Managed Investment Schemes: The High Court says you can’t contract out of Chapter 5C protections

  • Author : Travis Mitchell SC - 05-12-2012

In Westfield Management Ltd v AMP Capital Property Nominees Ltd [2012] HCA 54, four members of the High Court held that any contractual term that limits the protections provided under Chapter 5C of the Corporations Act is invalid.

Section 601NB of the Corporations Act allows members of a registered MIS to call a members’ meeting and vote on an extraordinary resolution to wind up the scheme. An extraordinary resolution requires 50% of votes to pass.

The KSC Trust was a managed investment scheme registered under Chapter 5C of the Corporations Act.  Its sole asset was the Karrinyup Shopping Centre in Perth.

AMP Capital, the holder of two-thirds of the units in the KSC Trust called for a meeting to vote to wind up the trust.


   AMP Capital had the votes to carry the resolution.  Westfield Management, the owner of the remaining one-third of units in the KSC trust sought and obtained an injunction in the New South Wales Supreme Court preventing AMP Capital from voting in favour of the resolution.

Westfield argued that a unilateral winding up of the KSC Trust would contravene a term of the joint venture agreement between AMP Capital and Westfield which prohibited the responsible entity from selling the scheme property without written consent of the unitholders.  It also argued that if AMP Capital voted in favour of the winding up it would contravene a term of the joint venture agreement requiring it to exercise voting rights in a way that gave effect to the provisions of the joint venture agreement.

The High Court rejected both arguments.  The primary (and only necessary) basis for dismissing the appeal was that on the proper construction of the agreement, the restriction on sale without consent did not apply to a sale in the course of winding up the trust.  But French CJ, Crennan, Kiefel and Bell JJ (Heydon J not deciding the point) went on to decide the second question, overturning the holdings of the trial judge and the Court of Appeal.
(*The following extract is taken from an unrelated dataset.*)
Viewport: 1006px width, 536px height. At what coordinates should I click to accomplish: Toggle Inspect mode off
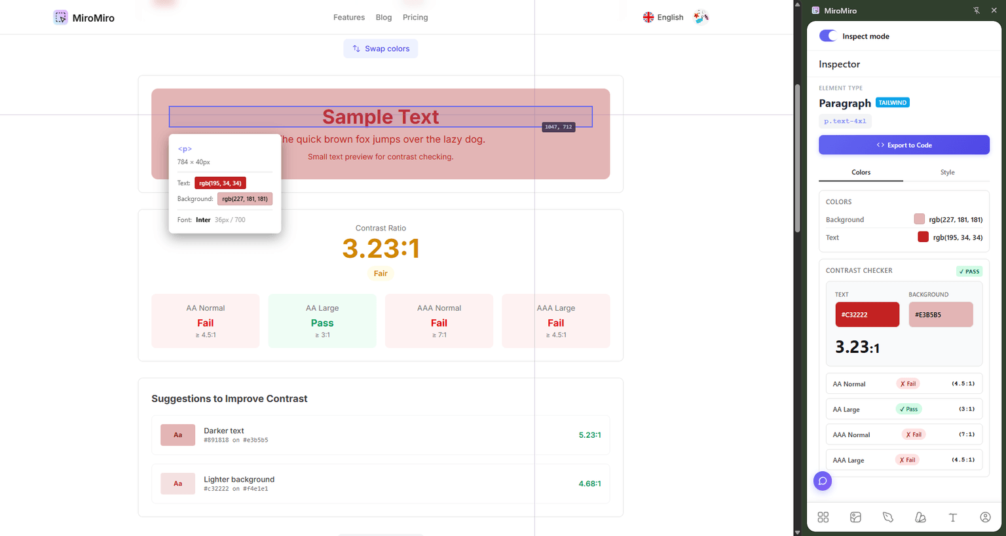click(828, 36)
Westfield contended that the clause pertaining to the exercise of voting rights required AMP Capital to vote against its own resolution.  The consequence would be that AMP Capital was effectively deprived of its rights under s. 601NB.  Although the Court of Appeal had held that the clause did not require AMP Capital to vote in that way, it concluded that a term to that effect could be enforceable.

Having regard to the history and policy of Chapter 5C the Court disagreed.   The four justices deciding the question held that when parties choose to adopt Chapter 5C’s legal framework by creating a managed investment scheme, that choice brings with it the protections afforded by Chapter 5C, and parties may not contract out of those protections.  Any agreement to limit investors’ rights under Chapter 5C will be invalid.

Applying the Court’s reasoning, the responsible entity’s duties provided in s. 601FC will survive any purported contractual limitations, and the power to remove the responsible entity (s. 601FM) will fall into the same category.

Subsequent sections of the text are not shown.